On 05/23/2013 04:52 PM, Terry Jan Reedy wrote:
On 5/23/2013 2:52 PM, Matthew Gilson wrote:
This is a question regarding the documentation around dictionary
unpacking.  The documentation for the call syntax
(http://docs.python.org/3/reference/expressions.html#grammar-token-call)
says:

"If the syntax **expression appears in the function call, expression
must evaluate to a mapping, the contents of which are treated as
additional keyword arguments."

That's fine, but what is a keyword argument?  According to the glossary
(http://docs.python.org/3.3/glossary.html):

/"keyword argument/: an argument preceded by an identifier (e.g. name=)
in a function call or passed as a value in a dictionary preceded by **."

It appears that the requirement has been relaxed (in the previous quote), so that 'dictionary' should also be changed to 'mapping'. It might not hurt to add 'The key for the value should be an identifier.'

As far as I'm concerned, this leads to some ambiguity in whether the
keys of the mapping need to be valid identifiers or not.

I think you are being too lawyerly. The pretty clear and sensible implication is that the key for the value should be a string with a valid identifier. If it is anything else, you are on your own and deserve any joy or pain that results ;=)

Using Cpython, we can do the following:

      def func(**kwargs):
           print kwargs

      d = {'foo bar baz':3}

So that might lead us to believe that the keys of the mapping do not
need to be valid identifiers.

There are two ways to pass args to func to be gathered into kwargs; explicit key=val pairs and **mapping, or both.
func(a=1, b='hi', **{'foo bar baz':3})
#
{'foo bar baz': 3, 'a': 1, 'b': 'hi'}

So func should not expect anything other than identifier strings.

  However, the previous function does not
work with the following dictionary:

     d = {1:3}

because not all the keys are strings.

So CPython checks that keys are strings, because that is cheap, but not that the strings are identifiers, because that would be more expensive. Just because an implementation allow somethings (omits a check) for efficiency does not mean you should do it.

globals()[1] = 1
works, but is not normally very sensible or useful.

 Is there a way to petition to get this more rigorously defined?

bugs.python.org
The problem is that mandating a rigorous check by implementations makes Python slower to the detriment of sensible programmers

To be clear, you're saying that

     func(**{'foo bar baz':3})

is not supported (officially), but it works in CPython because checking that every string in the dict is a valid identifier would be costly. Of course that is sensible and I don't think the behaviour should be changed "to the detriment of sensible programmers". However, it would be nice if it was documented somewhere that the above function call is something that a non-sensible programmer would do. Perhaps with a "CPython implementation detail" type of block.

▸ **ACTIVITY LIST**:
a: Put this sentence from the discussion of dictionary unpacking into Spanish: "So CPython checks that keys are strings, because that is cheap, but not that the strings are identifiers, because that would be more expensive."
b: Answer from the discussion of dictionary unpacking:
(i) In the glossary's definition of a keyword argument, which word should be changed to 'mapping'?
(ii) Which dictionary does the function fail to work with?
(iii) What site is given in reply to the question about petitioning for a more rigorous definition?

▸ **DATA EXTRACTS**:

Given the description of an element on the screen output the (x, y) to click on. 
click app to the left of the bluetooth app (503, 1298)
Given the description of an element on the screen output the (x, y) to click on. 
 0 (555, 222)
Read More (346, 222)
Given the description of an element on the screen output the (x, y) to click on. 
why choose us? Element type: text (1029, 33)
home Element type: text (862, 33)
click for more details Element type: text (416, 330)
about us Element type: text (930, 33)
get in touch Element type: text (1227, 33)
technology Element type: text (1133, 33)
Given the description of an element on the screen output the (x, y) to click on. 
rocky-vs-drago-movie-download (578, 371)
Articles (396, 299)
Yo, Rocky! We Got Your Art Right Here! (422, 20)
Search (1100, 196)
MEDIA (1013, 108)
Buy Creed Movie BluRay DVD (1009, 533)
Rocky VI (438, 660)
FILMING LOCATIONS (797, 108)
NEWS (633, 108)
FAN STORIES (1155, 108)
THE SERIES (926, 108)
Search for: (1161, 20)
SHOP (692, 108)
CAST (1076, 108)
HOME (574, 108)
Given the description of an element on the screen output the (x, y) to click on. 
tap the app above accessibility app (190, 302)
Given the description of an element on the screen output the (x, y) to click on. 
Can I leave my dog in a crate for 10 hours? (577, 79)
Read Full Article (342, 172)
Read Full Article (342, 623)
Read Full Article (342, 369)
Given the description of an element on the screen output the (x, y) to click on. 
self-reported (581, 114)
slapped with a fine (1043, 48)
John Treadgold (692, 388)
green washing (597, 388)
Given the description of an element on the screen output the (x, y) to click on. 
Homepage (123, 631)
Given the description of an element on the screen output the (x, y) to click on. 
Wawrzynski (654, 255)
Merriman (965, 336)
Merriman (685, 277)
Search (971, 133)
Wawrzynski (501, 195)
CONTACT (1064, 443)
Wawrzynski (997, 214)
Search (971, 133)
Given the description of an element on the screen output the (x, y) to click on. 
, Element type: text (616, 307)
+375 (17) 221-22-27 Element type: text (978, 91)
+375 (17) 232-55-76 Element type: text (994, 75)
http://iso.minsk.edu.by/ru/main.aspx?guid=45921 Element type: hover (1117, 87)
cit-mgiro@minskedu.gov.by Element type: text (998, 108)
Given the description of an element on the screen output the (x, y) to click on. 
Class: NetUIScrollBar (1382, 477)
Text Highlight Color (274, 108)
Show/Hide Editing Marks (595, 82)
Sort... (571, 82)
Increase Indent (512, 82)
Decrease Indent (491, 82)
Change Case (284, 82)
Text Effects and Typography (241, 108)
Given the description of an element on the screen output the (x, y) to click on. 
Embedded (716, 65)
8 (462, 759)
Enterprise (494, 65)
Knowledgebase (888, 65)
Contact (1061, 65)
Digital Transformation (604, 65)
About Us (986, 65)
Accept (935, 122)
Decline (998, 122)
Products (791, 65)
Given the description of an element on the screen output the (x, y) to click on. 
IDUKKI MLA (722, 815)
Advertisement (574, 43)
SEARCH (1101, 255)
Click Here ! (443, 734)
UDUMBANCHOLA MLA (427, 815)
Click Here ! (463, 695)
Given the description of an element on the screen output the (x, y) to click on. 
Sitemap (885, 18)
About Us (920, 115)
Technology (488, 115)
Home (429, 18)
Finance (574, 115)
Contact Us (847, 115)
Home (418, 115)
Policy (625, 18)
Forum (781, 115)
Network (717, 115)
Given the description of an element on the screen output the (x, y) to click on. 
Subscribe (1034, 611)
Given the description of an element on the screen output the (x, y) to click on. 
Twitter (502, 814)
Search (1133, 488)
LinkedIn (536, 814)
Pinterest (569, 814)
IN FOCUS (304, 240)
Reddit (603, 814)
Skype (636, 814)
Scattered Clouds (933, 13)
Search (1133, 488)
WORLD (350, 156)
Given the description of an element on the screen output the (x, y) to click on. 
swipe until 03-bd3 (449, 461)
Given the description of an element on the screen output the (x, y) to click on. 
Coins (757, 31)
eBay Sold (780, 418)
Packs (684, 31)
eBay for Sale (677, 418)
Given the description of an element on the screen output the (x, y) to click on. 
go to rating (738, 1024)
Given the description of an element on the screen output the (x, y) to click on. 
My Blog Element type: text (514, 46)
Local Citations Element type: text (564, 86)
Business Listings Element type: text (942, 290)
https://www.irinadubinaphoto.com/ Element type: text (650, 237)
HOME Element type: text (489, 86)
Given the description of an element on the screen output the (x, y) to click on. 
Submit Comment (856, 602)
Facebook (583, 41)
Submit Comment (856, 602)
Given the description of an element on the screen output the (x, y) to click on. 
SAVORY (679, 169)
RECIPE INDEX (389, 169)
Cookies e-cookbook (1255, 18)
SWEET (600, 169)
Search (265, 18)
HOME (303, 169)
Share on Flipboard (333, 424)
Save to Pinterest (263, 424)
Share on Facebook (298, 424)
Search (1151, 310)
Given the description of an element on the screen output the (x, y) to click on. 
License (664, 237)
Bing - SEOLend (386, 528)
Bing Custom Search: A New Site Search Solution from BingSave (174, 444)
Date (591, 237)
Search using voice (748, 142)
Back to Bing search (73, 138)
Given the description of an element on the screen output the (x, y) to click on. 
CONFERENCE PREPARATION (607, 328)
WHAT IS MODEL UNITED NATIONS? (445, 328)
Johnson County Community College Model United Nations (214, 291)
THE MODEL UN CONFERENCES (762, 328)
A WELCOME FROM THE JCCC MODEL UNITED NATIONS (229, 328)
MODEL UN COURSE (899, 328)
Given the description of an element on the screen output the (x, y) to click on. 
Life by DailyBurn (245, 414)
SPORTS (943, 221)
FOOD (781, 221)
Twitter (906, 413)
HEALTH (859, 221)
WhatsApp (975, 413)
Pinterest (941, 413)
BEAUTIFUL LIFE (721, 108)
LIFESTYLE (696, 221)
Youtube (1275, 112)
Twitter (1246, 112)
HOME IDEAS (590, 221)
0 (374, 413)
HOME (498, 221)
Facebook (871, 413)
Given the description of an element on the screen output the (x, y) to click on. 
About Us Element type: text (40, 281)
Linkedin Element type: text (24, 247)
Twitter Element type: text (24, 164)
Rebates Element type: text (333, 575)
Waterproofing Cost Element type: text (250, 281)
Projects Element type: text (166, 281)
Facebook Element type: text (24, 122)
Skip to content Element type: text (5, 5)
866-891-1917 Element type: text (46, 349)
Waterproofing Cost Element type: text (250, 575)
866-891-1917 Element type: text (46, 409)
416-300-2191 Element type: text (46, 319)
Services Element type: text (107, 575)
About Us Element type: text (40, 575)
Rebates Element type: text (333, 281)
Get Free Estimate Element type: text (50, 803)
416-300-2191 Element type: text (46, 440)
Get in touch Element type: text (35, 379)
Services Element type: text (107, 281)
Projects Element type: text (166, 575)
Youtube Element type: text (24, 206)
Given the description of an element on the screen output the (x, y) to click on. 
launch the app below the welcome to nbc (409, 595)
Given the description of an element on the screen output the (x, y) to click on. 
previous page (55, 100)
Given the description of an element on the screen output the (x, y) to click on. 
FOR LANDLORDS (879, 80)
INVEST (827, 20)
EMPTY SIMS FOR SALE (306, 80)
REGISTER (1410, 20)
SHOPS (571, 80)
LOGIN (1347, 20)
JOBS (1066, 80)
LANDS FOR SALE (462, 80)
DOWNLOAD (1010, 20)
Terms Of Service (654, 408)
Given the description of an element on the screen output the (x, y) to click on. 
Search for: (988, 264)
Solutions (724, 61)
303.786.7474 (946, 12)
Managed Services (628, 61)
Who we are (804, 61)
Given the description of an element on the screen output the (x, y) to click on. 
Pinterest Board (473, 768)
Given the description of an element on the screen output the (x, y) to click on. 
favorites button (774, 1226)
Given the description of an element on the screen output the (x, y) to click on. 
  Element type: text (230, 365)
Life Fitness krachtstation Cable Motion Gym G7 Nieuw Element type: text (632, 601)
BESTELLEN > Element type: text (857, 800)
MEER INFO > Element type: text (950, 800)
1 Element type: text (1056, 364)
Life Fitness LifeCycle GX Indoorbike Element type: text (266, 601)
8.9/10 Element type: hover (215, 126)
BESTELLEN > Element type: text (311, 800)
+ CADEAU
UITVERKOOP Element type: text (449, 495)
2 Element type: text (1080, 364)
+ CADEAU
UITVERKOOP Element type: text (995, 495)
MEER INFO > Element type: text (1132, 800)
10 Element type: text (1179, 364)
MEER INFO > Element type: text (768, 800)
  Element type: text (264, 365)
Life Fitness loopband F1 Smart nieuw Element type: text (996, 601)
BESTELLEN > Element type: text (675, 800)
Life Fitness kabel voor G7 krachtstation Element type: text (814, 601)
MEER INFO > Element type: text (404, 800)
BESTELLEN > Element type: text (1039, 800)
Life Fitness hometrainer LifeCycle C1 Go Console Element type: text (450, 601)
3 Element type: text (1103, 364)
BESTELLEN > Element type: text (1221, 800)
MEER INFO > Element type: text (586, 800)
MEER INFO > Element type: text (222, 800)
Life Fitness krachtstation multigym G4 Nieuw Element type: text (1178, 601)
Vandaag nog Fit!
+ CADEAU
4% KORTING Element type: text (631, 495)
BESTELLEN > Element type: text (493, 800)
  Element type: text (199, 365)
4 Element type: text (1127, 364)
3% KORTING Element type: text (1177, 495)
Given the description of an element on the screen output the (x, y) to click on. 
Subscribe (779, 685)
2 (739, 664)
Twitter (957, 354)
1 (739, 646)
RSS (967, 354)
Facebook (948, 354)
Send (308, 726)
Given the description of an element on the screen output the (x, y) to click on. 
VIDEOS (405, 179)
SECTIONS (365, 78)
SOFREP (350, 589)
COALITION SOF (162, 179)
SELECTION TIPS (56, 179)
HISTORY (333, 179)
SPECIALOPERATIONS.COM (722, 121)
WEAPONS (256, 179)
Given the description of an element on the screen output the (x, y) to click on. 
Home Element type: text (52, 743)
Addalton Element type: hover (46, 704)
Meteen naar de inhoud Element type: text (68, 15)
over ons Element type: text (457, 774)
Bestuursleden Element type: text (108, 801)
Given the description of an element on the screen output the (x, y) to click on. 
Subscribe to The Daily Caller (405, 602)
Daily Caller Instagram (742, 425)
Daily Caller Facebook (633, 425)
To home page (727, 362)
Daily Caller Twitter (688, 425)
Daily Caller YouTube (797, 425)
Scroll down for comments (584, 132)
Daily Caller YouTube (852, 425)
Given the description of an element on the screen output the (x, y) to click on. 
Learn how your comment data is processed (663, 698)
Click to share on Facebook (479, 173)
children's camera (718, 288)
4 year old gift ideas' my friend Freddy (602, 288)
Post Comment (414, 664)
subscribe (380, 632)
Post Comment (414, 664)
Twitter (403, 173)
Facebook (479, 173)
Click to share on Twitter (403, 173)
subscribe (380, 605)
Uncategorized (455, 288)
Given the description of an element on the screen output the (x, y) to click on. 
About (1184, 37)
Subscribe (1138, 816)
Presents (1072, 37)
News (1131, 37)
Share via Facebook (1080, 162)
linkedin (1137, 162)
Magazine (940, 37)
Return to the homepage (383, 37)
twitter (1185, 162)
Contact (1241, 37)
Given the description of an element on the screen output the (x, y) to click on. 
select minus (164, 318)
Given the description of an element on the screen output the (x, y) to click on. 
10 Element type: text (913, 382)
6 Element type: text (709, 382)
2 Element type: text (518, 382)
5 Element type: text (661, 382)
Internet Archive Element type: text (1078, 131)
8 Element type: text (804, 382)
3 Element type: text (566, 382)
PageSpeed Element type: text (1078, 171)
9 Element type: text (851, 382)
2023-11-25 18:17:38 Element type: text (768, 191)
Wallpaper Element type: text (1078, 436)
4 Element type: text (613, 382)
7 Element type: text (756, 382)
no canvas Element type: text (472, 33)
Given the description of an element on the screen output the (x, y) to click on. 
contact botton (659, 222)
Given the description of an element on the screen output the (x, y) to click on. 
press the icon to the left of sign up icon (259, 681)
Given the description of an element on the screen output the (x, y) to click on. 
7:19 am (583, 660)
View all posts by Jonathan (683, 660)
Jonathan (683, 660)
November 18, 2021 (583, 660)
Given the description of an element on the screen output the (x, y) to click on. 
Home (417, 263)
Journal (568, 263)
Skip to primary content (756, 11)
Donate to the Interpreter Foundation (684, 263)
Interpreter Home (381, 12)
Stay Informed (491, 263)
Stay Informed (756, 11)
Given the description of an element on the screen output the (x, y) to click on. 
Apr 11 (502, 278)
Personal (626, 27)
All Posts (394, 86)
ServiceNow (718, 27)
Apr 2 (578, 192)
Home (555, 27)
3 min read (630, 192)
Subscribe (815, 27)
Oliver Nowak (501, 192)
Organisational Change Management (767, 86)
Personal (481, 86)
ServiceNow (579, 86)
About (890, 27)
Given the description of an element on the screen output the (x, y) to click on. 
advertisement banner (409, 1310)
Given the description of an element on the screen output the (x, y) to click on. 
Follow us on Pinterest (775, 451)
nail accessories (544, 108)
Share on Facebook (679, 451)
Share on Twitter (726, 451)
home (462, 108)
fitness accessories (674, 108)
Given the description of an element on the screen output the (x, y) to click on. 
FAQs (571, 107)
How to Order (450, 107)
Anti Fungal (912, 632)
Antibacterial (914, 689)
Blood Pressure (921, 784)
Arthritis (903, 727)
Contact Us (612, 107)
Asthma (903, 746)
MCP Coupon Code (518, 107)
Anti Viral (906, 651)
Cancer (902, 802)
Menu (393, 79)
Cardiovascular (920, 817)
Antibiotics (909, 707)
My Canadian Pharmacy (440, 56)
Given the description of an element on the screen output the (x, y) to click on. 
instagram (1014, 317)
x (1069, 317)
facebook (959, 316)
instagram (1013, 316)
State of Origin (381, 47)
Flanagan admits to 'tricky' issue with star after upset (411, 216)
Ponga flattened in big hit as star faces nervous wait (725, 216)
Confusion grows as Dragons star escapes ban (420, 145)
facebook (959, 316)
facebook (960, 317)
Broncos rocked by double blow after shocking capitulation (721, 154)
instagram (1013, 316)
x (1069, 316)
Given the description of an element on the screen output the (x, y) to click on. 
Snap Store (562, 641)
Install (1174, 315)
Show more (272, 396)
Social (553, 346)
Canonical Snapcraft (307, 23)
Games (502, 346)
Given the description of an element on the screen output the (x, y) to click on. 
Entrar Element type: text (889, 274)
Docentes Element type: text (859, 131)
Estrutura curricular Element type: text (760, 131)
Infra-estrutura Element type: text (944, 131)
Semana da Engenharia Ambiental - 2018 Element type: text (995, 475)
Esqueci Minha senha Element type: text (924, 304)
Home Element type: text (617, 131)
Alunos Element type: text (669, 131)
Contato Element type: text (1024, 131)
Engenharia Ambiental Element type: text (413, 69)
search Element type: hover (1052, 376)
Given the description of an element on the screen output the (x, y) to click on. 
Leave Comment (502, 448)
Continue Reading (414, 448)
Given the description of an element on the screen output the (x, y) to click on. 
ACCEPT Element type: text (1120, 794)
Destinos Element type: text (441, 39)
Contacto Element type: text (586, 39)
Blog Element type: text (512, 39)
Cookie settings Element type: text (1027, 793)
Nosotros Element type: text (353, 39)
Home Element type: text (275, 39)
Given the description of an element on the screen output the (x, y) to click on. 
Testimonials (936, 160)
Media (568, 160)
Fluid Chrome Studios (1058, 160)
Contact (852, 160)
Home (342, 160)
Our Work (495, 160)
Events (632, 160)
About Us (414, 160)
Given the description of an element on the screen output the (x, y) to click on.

▸ **WRITTEN ANSWERS**:
a: Así que CPython comprueba que las claves sean cadenas, porque eso es barato, pero no que las cadenas sean identificadores, porque eso sería más costoso.

b:
(i) 'dictionary'
(ii) d = {1:3}
(iii) bugs.python.org